Credit:  By Eleanor Tillinghast, North Adams Transcript, www.thetranscript.com 25 June 2009 ~~

There are moments when I am so outraged I don’t know what to say first. That happened when I read that Don McCauley, head of Minuteman Wind, was shopping his Savoy wind project to the towns of Wellesley and Concord in eastern Massachusetts. He wants them to invest in the five-turbine facility planned for West Hill.

Those are two of the state’s richest towns. The average new house in Wellesley – Don McCauley’s home town – is 4,600 square feet. Median prices are $1. 24 million. That town uses so much energy, half the output from the 420-foot turbines planned in Savoy would service only 8 percent of its electricity needs.

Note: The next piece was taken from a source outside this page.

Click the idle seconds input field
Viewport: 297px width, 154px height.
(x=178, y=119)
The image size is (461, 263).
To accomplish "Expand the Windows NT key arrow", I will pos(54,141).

The Brodie wind project, ten 400-foot turbines in Hancock, has been purchased by 14 towns in central and eastern Massachusetts. The average new home in Marblehead, one of the proud new owners of Brodie, is nearly 3,900 square feet. In Belmont – former home of Gov. Romney – new homes are averaging 3,600 square feet.

Clearly, these towns consume a lot of resources. Don’t expect that to change. Their investments in Berkshire wind projects are so awash in federal and state subsidies, it costs very little for them to proclaim their support for wind turbines out here and feel virtuous in their air-conditioned mansions out there.

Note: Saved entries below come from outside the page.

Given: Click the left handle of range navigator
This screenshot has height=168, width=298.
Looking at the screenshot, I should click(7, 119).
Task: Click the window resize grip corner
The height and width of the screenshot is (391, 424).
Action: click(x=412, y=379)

The Brodie owners are brazen enough to be lobbying for $47 million in federal stimulus funds to build their project! They are trespassing on private property, threatening eminent domain and generally acting like
entitled bullies trying to intimidate the locals.

Now, those towns and others like them have really hit the jackpot. The state Legislature is fast-tracking a bill that would override local zoning on the siting of wind turbines and all the associated transmission lines, and public and private roads. It will lay the groundwork for opening public land to wind development, and it will exempt all wind projects from environmental laws that we ordinary folks have to follow.

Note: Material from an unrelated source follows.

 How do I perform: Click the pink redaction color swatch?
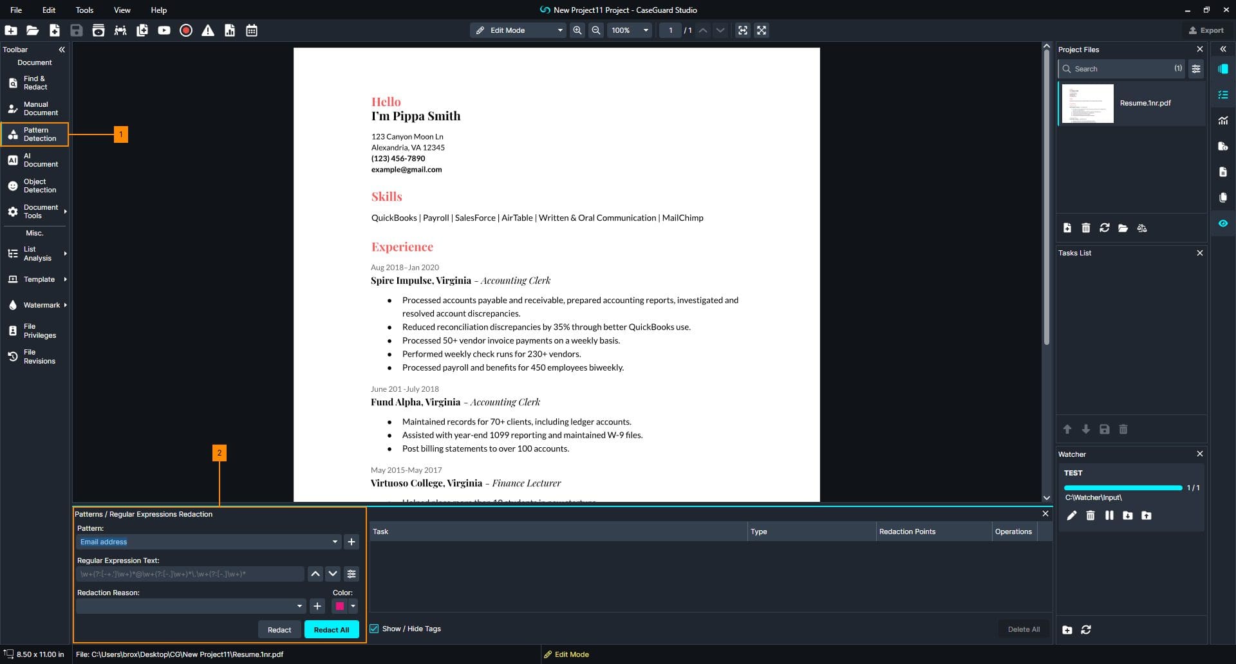[340, 606]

The Wind Energy Siting Reform Act was cooked up by a committee appointed by the governor and stacked with lawyers and lobbyists for the wind industry.

The governor has made this legislation a top priority, and the Legislature could vote on it within the next few weeks.

The legislation is targeted at the Berkshires, and its purpose is to open land here for wind turbines, regardless of what our communities want. The state has already mapped all the estimated wind resources on public and private land and recently released a study identifying potential development sites.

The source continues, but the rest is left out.